*Problem*. Restate the records below word for word, and omit the images they hold.

═══ Data supplied

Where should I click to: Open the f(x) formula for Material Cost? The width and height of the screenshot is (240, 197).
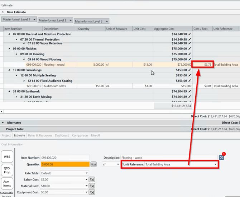coord(92,186)
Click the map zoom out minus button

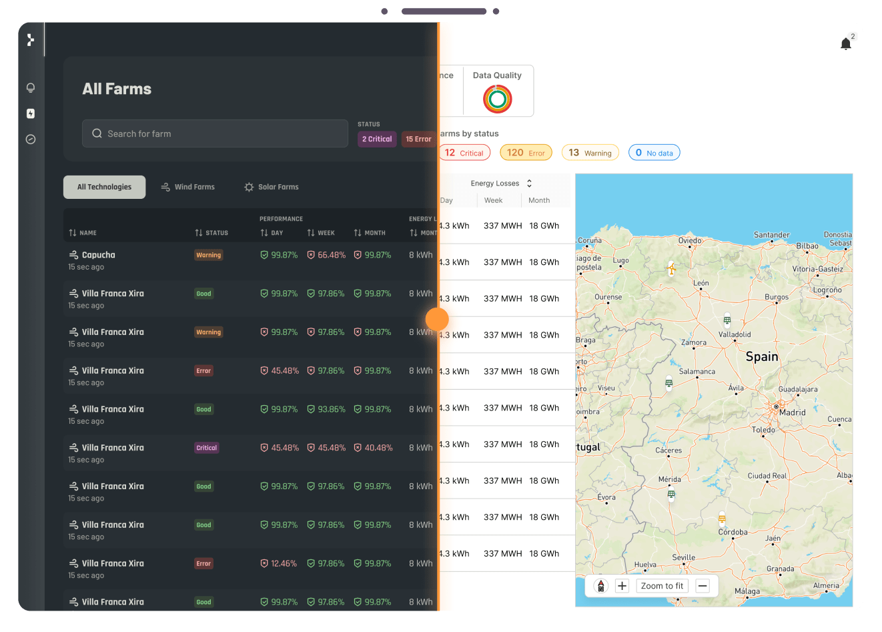pos(703,586)
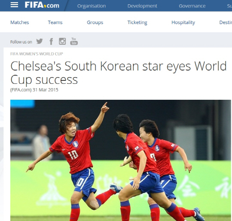The height and width of the screenshot is (221, 232).
Task: Open the Organisation menu
Action: click(92, 6)
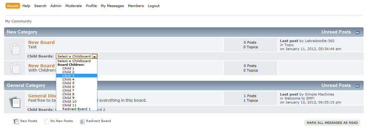367x129 pixels.
Task: Click Mark All Messages As Read button
Action: click(x=332, y=123)
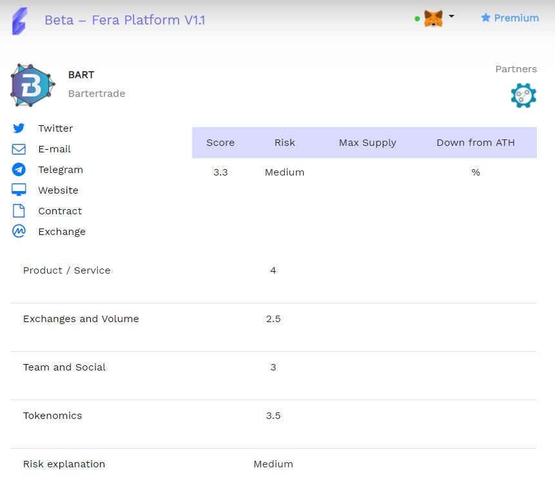This screenshot has height=477, width=555.
Task: Open the Telegram link
Action: 61,170
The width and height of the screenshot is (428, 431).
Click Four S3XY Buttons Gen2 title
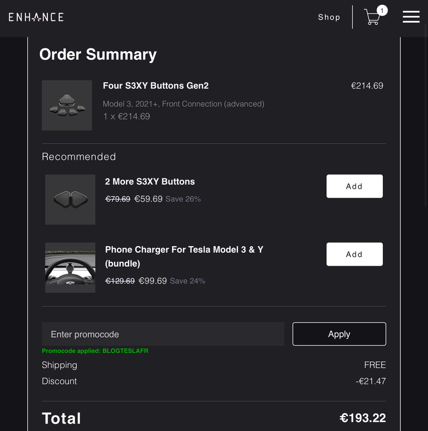click(x=156, y=86)
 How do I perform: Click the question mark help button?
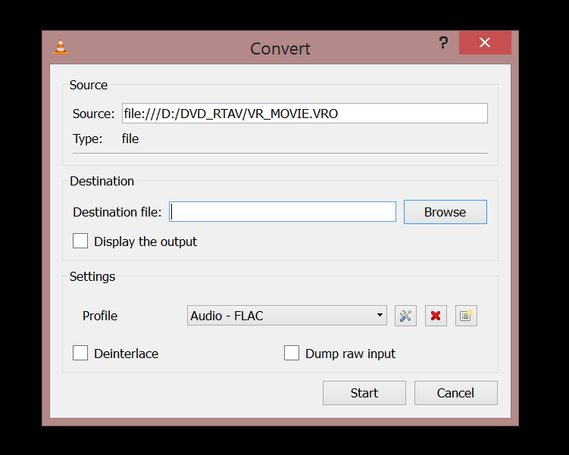(443, 43)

══════

*Exercise response*.
Where should I click to: Open the f(x) formula for Material Cost? The width and height of the screenshot is (240, 197).
coord(92,186)
Click the map zoom out minus button

pos(703,586)
The height and width of the screenshot is (221, 232).
Task: Open the Organisation menu
Action: click(92, 6)
367x129 pixels.
Task: Click Mark All Messages As Read button
Action: click(x=332, y=123)
This screenshot has height=477, width=555.
Task: Open the Telegram link
Action: 61,170
The width and height of the screenshot is (428, 431).
Click Four S3XY Buttons Gen2 title
click(x=156, y=86)
 How do I perform: Click the question mark help button?
(443, 43)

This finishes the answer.